For the Mbulu, death is a great disaster, and the evil effects or pollutions that they fear the most are those associated with dead bodies. In former days, bodies were left to the hyenas, as with the Maasai, but nowadays, according to Mutu, who is borne out in every particular by Giga and Nangai, the dead person is buried quickly, after which a Hadza is summoned who is of the same sex as the dead. The Hadza shaves the head of the bereaved, who then strips himself naked and presents to the Hadza his clothes and all belongings of the dead person except money, which is not thought of as polluted, and also four debes (the debe or four-gallon kerosene can is the standard container in the bush) of maize. He or she then copulates with the Hadza, who thereby inherits the disaster, and will die eventually of this act. “He may count his years,” cries Magandula, who writhes at Mutu’s words but does not deny them, “but it will catch him before long.” Mutu is emphatic about his facts, pounding his old hand on the earth to simulate copulation. When he is finished he averts his gaze, shrugging his shoulders. Such was the penalty that his people paid for being poor; there was nothing to be done about it. But Nangai and Magandula say they would not perform such a service; it is only for these wild Hadza, who are so poor that they have no choice. (Perhaps the game scouts spread the word that there were wild Hadza at Gidabembe, for not long after our departure Enderlein sent evil news: “The people there were rounded up and taken to Yaida Chini, arriving
in time for a measles epidemic in which nine Hadza children died.”)
Listening politely to the shouts of Magandula, the hunters do not protest. They accept the scorn of their fellow man as a part of Hadza life. On the other hand, they prefer to remain in the bush. “I have got used to it,” says Chandalua, who is Yaida’s older brother and the father of the boy Saidi. With Dafi, he lives ordinarily in the Giyeda Barakh, on the far side of the Yaida, overlooking Lake Eyasi: Giyeda Barakh, known in their click-speech as
Hani’abi
, “the rocks,” will be a last stronghold of the Hadza. Chandalua’s gentle face has the transparence of infinity. Sitting on his warm stone notching an arrow shaft, he smiles approvingly on Magandula, who still scrubs fiercely at his shoes.
A stony path of rhino, man, and elephant leads up into Sipunga, and ascending it one morning, we met four lean Mangati entering the valley armed with spears and poisoned arrows. The arrows are illegal, since only the Hadza are permitted to hunt here without restraint, but rather than kill their scraggy beasts, the meat-eating Mangati poach wherever possible.

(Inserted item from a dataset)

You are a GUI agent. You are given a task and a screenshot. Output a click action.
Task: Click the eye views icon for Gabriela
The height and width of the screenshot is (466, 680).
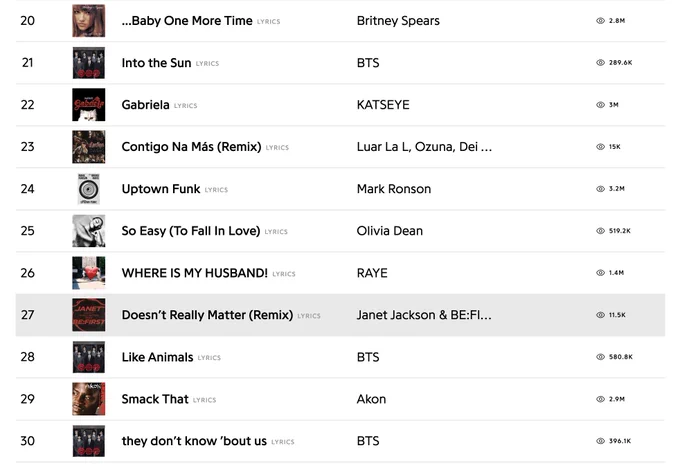tap(600, 105)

Both groups stop at a little distance, regarding each other without pleasure. The tall sandaled Mangati, cowled and scarified with half-circles of raised welts about the eyes, are handsome remote men, with a hard cast to their gaze. They look like legendary desert bandits, and their spears have a honed shine. But our party is the stronger, with two white men and the armed game scout Nangai, as well as Salibogo, Andaranda, and Maduru; we have two rifles and three bows. When Nangai steps forward and takes hold of the poisoned arrows, the Mangati leader abandons his bad smile. He refuses to let go, and his companions, scowling, shift their feet. The youngest, a very beautiful cold-faced morani, not yet twenty, makes contemptuous remarks to Andaranda, who steps past him on his pigeon-toed bare feet and continues up the trail. To save face for both sides, it is decided that the shafts will not be taken, only the
arrowheads, and the two groups part in silence, looking back over their shoulders until the others are out of sight.